Patients like West who opt for medical weight management receive “lifestyle coaching,” Davis says. The program’s multidisciplinary team “looks for what the barriers are for each individual and structures a program around what they need,” Davis says. “Some might have more of a food issue. Others might have activity issues. Most people need to change how they think about things. We help people walk that path, providing input and structure for that behavioral change.”
Working with an Alexian Brothers psychologist, West came to accept that she was a food addict. She learned that “every day you have to face your addiction and walk away from it, and that it is an addiction and not just my metabolism,” she says. “I just couldn’t say no to food.”
She also affirmed her belief that she was an emotional eater who ate if something was not going right. Now, instead of eating in such situations, she’ll talk with a friend. “I tell myself, `Eating is not going to solve anything.’ I do that a lot,” she says. “If I’m totally stressed…I will go for a walk.”

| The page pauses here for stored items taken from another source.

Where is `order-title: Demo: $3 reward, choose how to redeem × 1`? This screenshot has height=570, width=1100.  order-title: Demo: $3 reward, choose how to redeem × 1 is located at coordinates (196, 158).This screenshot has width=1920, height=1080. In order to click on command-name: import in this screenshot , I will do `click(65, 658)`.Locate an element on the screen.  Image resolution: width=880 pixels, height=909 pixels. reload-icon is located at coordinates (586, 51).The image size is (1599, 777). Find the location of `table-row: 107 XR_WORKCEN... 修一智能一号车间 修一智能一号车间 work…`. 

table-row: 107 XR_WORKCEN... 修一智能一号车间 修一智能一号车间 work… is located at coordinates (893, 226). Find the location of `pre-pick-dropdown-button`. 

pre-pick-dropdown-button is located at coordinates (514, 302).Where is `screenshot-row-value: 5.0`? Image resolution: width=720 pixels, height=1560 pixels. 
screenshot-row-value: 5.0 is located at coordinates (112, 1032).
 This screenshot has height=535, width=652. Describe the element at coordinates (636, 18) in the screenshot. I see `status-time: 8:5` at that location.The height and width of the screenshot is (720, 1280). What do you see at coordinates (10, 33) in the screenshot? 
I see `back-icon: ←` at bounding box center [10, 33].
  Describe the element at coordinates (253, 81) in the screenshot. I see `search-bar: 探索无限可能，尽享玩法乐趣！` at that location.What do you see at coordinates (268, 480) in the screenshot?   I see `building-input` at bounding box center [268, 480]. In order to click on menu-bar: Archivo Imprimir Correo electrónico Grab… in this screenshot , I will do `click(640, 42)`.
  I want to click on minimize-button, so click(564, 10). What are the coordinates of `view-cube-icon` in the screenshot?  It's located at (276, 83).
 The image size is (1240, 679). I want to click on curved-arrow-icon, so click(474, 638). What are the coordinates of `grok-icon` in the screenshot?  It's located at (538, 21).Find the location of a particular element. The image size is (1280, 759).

Her Alexian Brothers team also encouraged her to adopt a new attitude toward losing weight. They emphasized “there was nothing I couldn’t have,” she says. “It wasn’t about not having cookies or cake, but about understanding how much food I was eating. If I have a piece of cake, I have to adjust somewhere else. Knowing there was nothing I couldn’t have made it a lot easier for me.” At the same time, she learned that she didn’t necessarily have to eat every time she became hungry.
Another key to her progress was accepting that losing weight would be an ongoing issue, and “it’s OK to stray off the path,” West says. “There’s no success or failure, because with failure comes guilt, and guilt can lead to eating, especially if you’re an emotional eater….Just get back on your plan.”
Under the program, West had to visit her doctor monthly, which helped her stick to her nutritional and exercise regimen. “I knew I was going to have to get on the scale every month and own up to what I had done,” she says. “I was going to be accountable. It would have been a huge waste of money to not be getting anywhere.”
West wrote down everything she ate and counted calories diligently, cutting her daily caloric intake to 1,200 to 1,500 calories from 2,500 or more. While the appetite suppressant kept her from thinking about food as much, she turned her thoughts increasingly to exercise.
“I walked all the time,” she says. Wearing a pedometer, she started with a goal of 7,500 steps a day and kept increasing it until she hit 14,000. At that point, she decided to scale back to 10,000 because the higher goal was getting in the way of living her life. Still, she remained committed to meeting the goal each day, sometimes hitting the treadmill late at night. “It became a game to see where I could find those extra steps,” says West, who started parking at the far corner of the parking lot at work and adopted a dog to have another reason to walk. “It has come to the point where it’s just a part of my life. It is what I do.”
After coming this far, she intends never to go back. “I never want to feel that way again, ever,” she says. “I have a goal weight in mind, and I would like eventually to get there. Right now, my biggest concern is maintenance and not slipping back.”
People today tell her they’ve never seen her smile so much. She sleeps better, has more energy and feels more confident. Food “doesn’t talk to me anymore,” she says, noting that she has learned to walk away from food temptations at birthday and holiday parties. When she flies, she can buckle her seatbelt comfortably – and can pull it tighter. “It’s a silly little thing,” she says. “But it’s huge in my world.” As for her youngest child, now 5, “I’m pretty good at catching him now,” she says.